> [Consignes à suivre]:
[1] Recopiez le passage du texte sur Ernest Renan compris entre « On voit bien » et « de l’anticléricalisme militant. », ces deux bornes incluses.
[2] D'après le texte sur Ernest Renan, quel auteur avait écrit, bien avant Renan, une phrase sur l'injustice qui consiste à traiter également les gens inégaux ?

> [Extrait du texte]:
========================

Il y a presque 115 ans qu’Ernest Renan est mort, et dans nos Sociétés sans mémoire, c’est comme s’il n’avait jamais existé.
A peine quelques érudits se souviennent-ils de l’une ou l’autre métaphore du grand homme.
Dans sa réponse à Anne-Marie Le Pourhiet (1), professeur de droit public à l'Université Rennes-I, Eric Keslassy (2), sociologue, mis en cause sur le site de l'Observatoire du communautarisme, profère à la fois une vérité et une bêtise à propos d’Ernest Renan, lorsqu’il lui attribue la paternité de la citation suivante : « Il n’y a pas pire injustice que celle qui consiste à traiter également de choses inégales », alors qu’Aristote avait écrit bien avant « Il n’y a pire injustice que de traiter également les gens inégaux ». Certes, c’est une variante. Et on pourrait ergoter. Mais Renan n’a jamais revendiqué la paternité de cette réflexion.
On voit bien comme l’œuvre de Renan, comme celle d’Aristote, est passée dans la filière qui l’a réduite à quelques aphorismes.
C’est dommage.
Gros QI et les hommes de la pseudo gauche devraient le relire, plutôt que de faire semblant d’en avoir fait leur chou gras avec la seule « Vie de Jésus » au temps de la Belgique Joyeuse et de l’anticléricalisme militant.

========================

> [Informations fournies]:
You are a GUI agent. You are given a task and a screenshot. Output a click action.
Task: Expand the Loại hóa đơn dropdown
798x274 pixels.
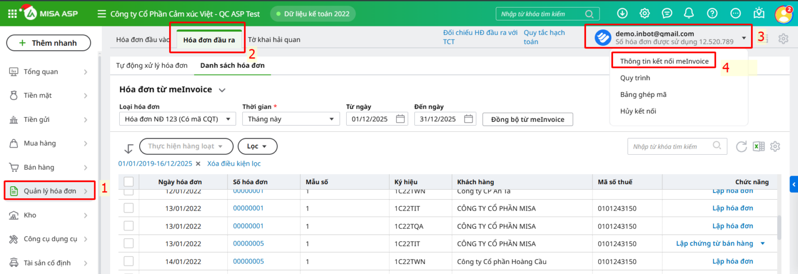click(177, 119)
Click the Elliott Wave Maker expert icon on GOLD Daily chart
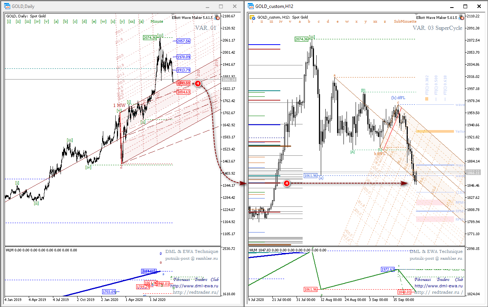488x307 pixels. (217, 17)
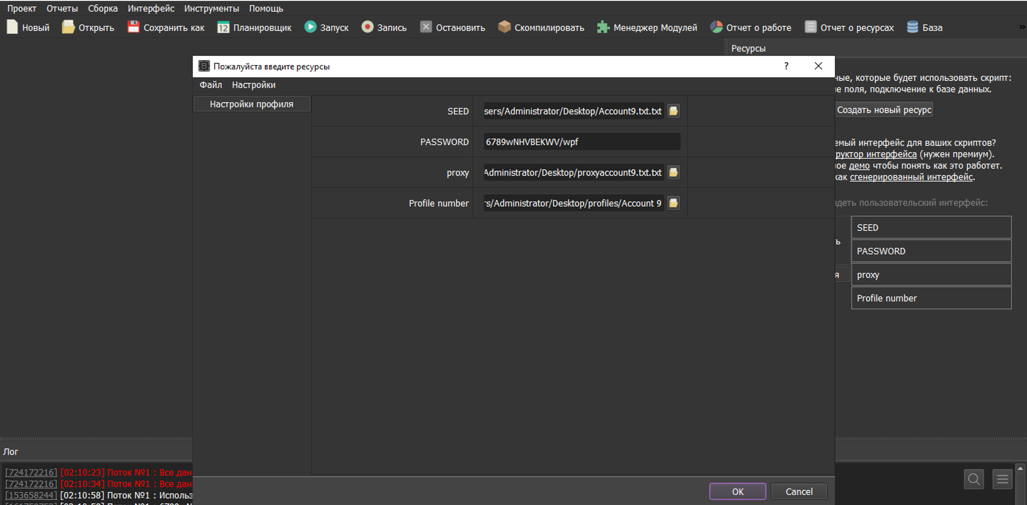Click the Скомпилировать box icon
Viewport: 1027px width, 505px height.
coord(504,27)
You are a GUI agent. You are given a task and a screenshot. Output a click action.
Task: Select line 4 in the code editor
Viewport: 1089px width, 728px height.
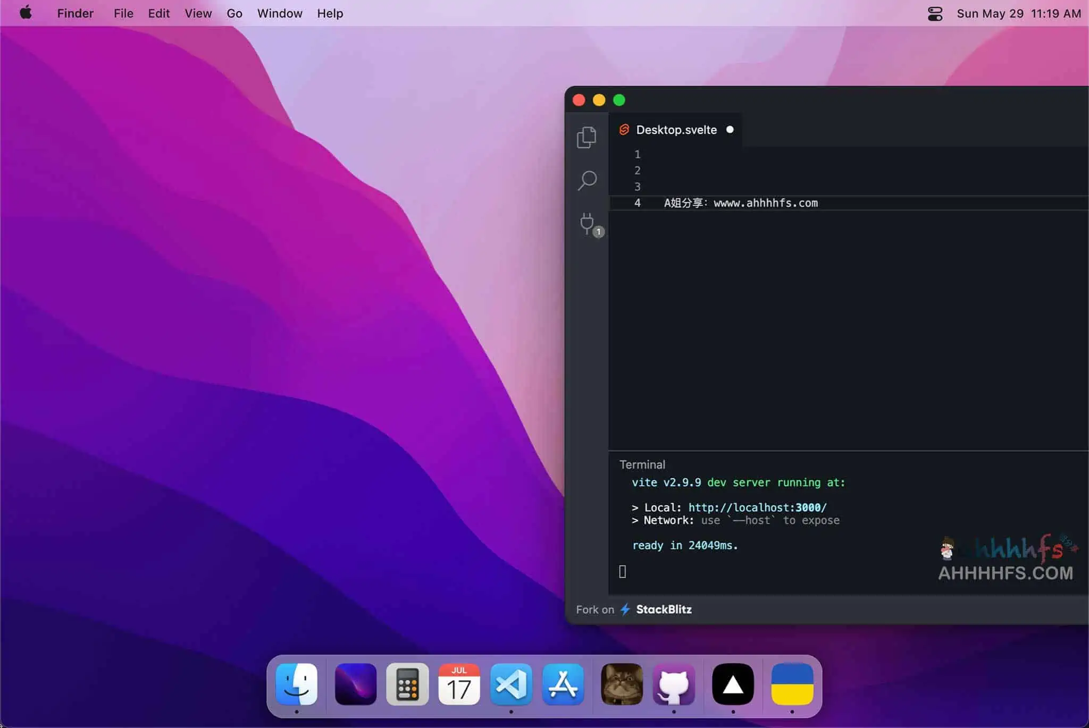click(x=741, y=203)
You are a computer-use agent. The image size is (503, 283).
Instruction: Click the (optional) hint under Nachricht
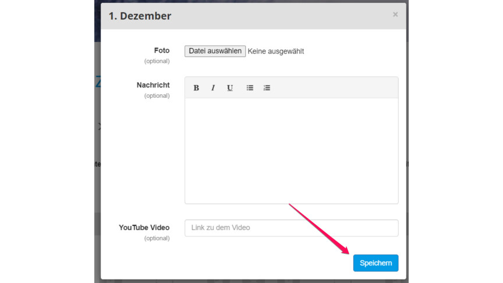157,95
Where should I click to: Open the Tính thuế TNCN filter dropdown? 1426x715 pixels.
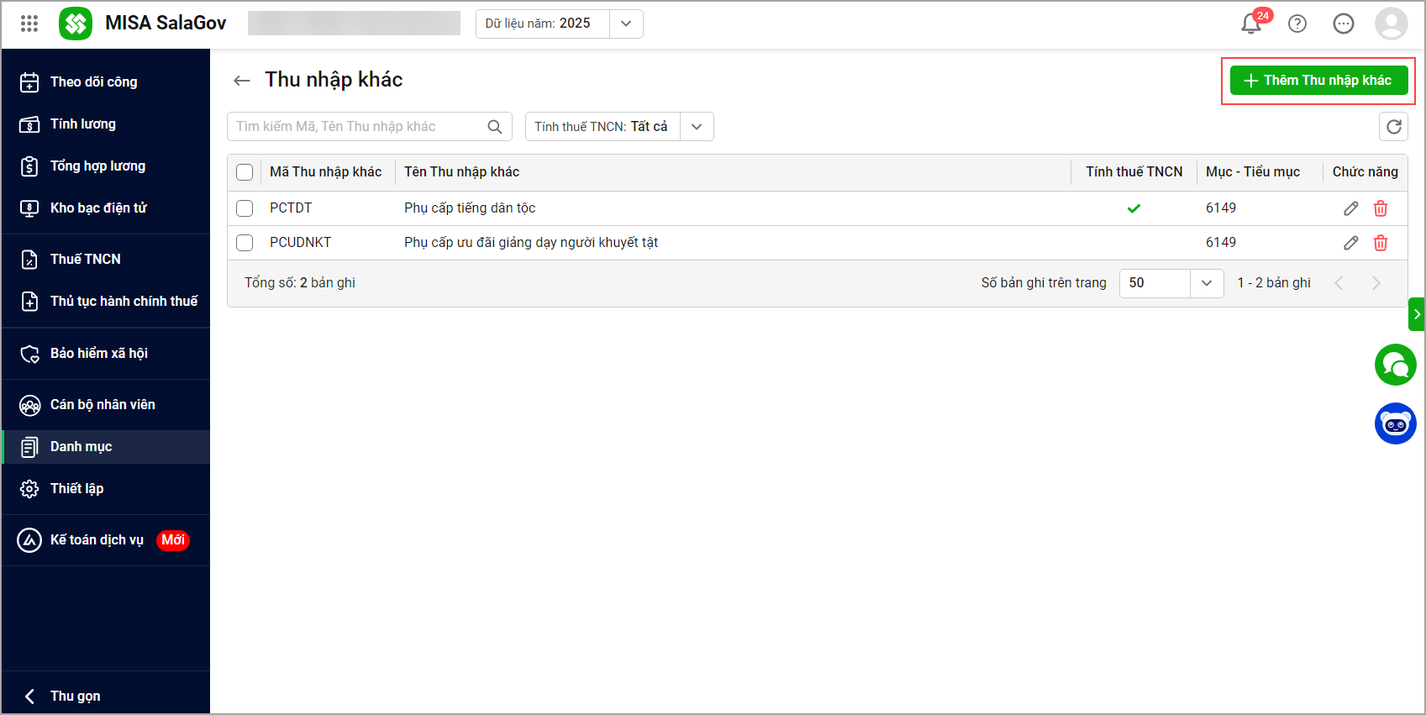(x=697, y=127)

========================

> [Solutions complètes]:
[1]
On voit bien comme l’œuvre de Renan, comme celle d’Aristote, est passée dans la filière qui l’a réduite à quelques aphorismes.
C’est dommage.
Gros QI et les hommes de la pseudo gauche devraient le relire, plutôt que de faire semblant d’en avoir fait leur chou gras avec la seule « Vie de Jésus » au temps de la Belgique Joyeuse et de l’anticléricalisme militant.

[2] C'est Aristote qui avait écrit cette phrase bien avant Renan.